Если разводка, питание и защита линий выполнены правильно, то практически все сбои цифровых схем сводятся к метастабильности, вызванной нарушением тактирования — высокоомные линии тактового генератора требуется максимально укоротить и экранировать, т.е. либо использовать внешний готовый генератор, либо внутренний RC, а точный внешний ведомым, либо таки голый кварц и экран — в виде слоя меди под всем узлом МК снизу и слоя же меди на дополнительной пустой ПП, тоже над всем узлом, сверху.

[LLLLLLLLLL 8]

14.04.2021 в 14:50, Bpovov сказал:

Есть МК, работающий в условиях ЭМ помех, есть высокоответственные линии управления, которыми управляют выводы МК, на них даже при условии сбоя процессора не должно появляться "случайных" сигналов.

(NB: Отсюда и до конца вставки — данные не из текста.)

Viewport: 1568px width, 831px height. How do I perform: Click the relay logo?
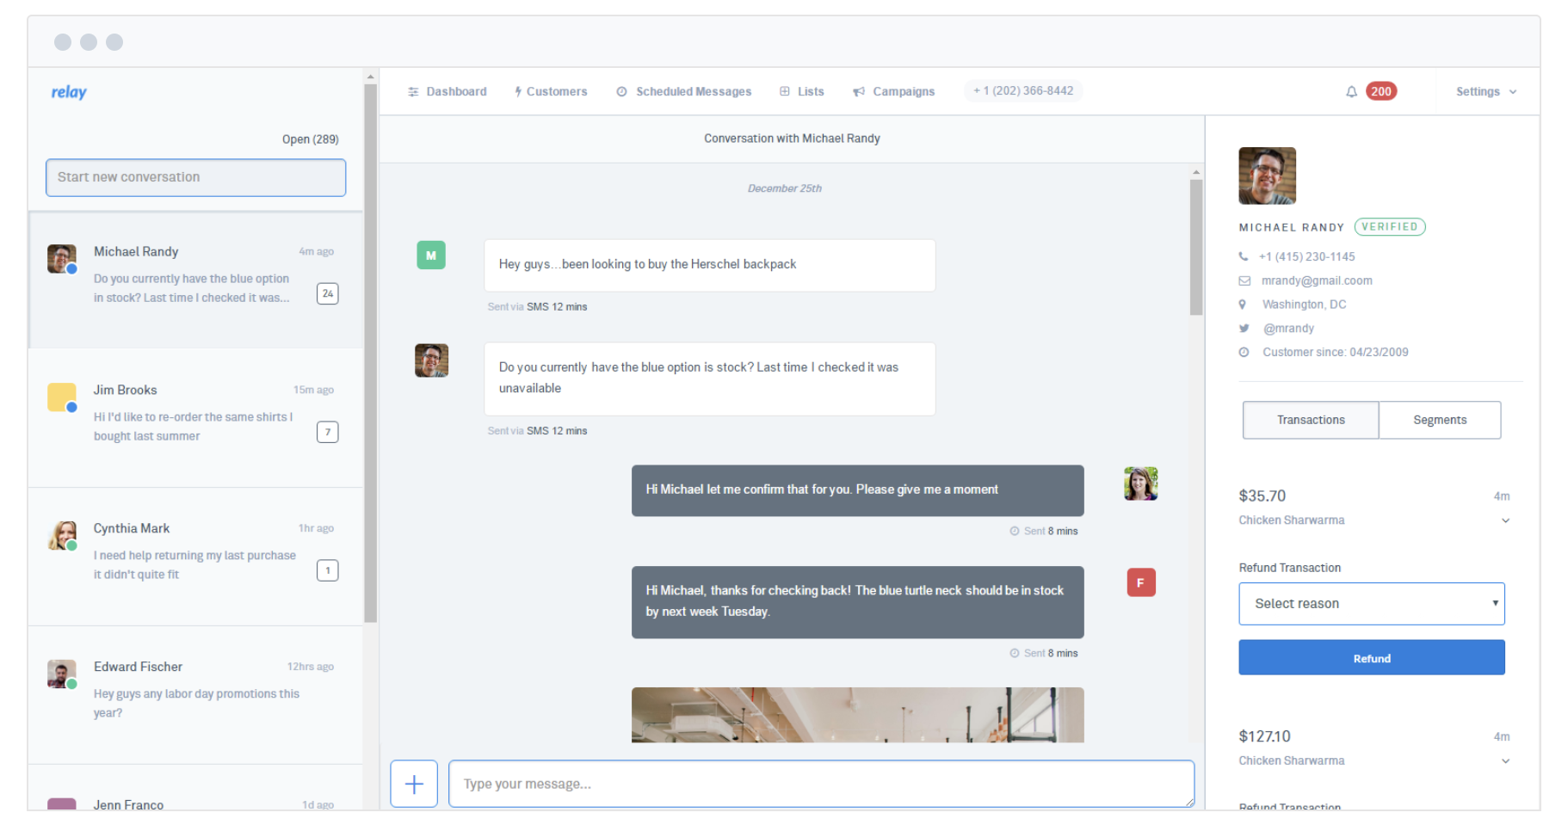[69, 92]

Изучайте доки на микроконтроллер. Например PIC контроллеры в состоянии сброса все порты переключают на вход. И обычно входы не подтянуты к питанию или земле.  Отсюда и плясать.

[Arlleex 131]

Ну если в процессе работы внезапная перезагрузка МК (по какой-либо причине) не должна нарушать выставленный логический уровень (0 или 1), то можно рассмотреть в качестве элемента триггера расширитель портов с заложенным в протокол обмена механизмом валидации управляющего кадра (банально с проверкой CRC всех управляющих транзакций), например, этот или этот. Можно поставить бистабильное реле и управлять им разными ножками этого экспандера, причем экспандером управлять не только положением реле, но и неким ключом, который замыкает или размыкает те самые сигналы управления. Т.е. чтобы изменить положение реле, нужно уж сто процентов правильно сформировать управляющую посылку. Ну а если сигналы имеют какое-то безопасное состояние, в которое допустимо переходить в любом режиме работы, то достаточно лишь правильно подтянуть выходы внешним резистором к этому самому состоянию. Как правило при сбросе все лапки МК переходят в режим входа с Hi-Z состоянием.

[Basil13 3]

Перезагрузка МК - это еще не самое страшное.

У меня при лютых помехах (разряды десятки кВ в сантиметрах от платы) AVR разведенный и профильтрованный по всем правилам, но работающий от кварца входил в состояние "заморозки".

Т.е как будто перестало идти тактирование, но не было никаких перезагрузок - все выходы сохраняли свое состояние. Перезагрузка при этом была только при выключении питания.

При работе от внутреннего RC-генератора (кварц отсутствовал на плате) не было никаких сбоев при тех же условиях.

[Basil13 3]

Можете еще посмотреть в сторону внешних сторожевых таймеров.